> **Soal 1**
Menurut teks bacaan, siapa yang membawa hukum barat ke Indonesia?
> **Soal 2**
Cetak bagian teks bacaan dari "4) Syariat hanya" sampai "pada zaman itu." tanpa mengubah satu kata pun.

> **Teks Bacaan**
++++++++++++++++++++

4) Syariat hanya satu sedangkan fiqh lebih dari satu karena terdapat
banyak madzhab fiqh dan aliran hukum lainnya;
5) Syariat menunjukan kesatuan dalam Islam sedangkan fiqh menunjukan
keragamannya.
2. Teori-teori tentang Hukum Islam
Hukum Islam masuk ke Indonesia bersamaan dengan masuknya Agama
Islam ke Nusantara, menurut beberapa sumber terjadi sejak abad VII atau VIII.
Sementara Hukum barat dibawa oleh VOC pada awal abad XVII. Sebelum masuknya
Islam, rakyat Indonesia menganut Hukum adat yang bermacam-macam sistemnya dan
bersifat sangat majemuk. Hat tersebut dipengaruhi oleh keyakinan pada agama Hindu
dan Budha yang sangat kuat pada zaman itu.

++++++++++++++++++++

> **Bahan**
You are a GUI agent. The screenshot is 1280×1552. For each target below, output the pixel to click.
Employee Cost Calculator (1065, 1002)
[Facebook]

++++++++++++++++++++

> **Hasil 1**
VOC, pada awal abad XVII.

> **Hasil 2**
4) Syariat hanya satu sedangkan fiqh lebih dari satu karena terdapat
banyak madzhab fiqh dan aliran hukum lainnya;
5) Syariat menunjukan kesatuan dalam Islam sedangkan fiqh menunjukan
keragamannya.
2. Teori-teori tentang Hukum Islam
Hukum Islam masuk ke Indonesia bersamaan dengan masuknya Agama
Islam ke Nusantara, menurut beberapa sumber terjadi sejak abad VII atau VIII.
Sementara Hukum barat dibawa oleh VOC pada awal abad XVII. Sebelum masuknya
Islam, rakyat Indonesia menganut Hukum adat yang bermacam-macam sistemnya dan
bersifat sangat majemuk. Hat tersebut dipengaruhi oleh keyakinan pada agama Hindu
dan Budha yang sangat kuat pada zaman itu.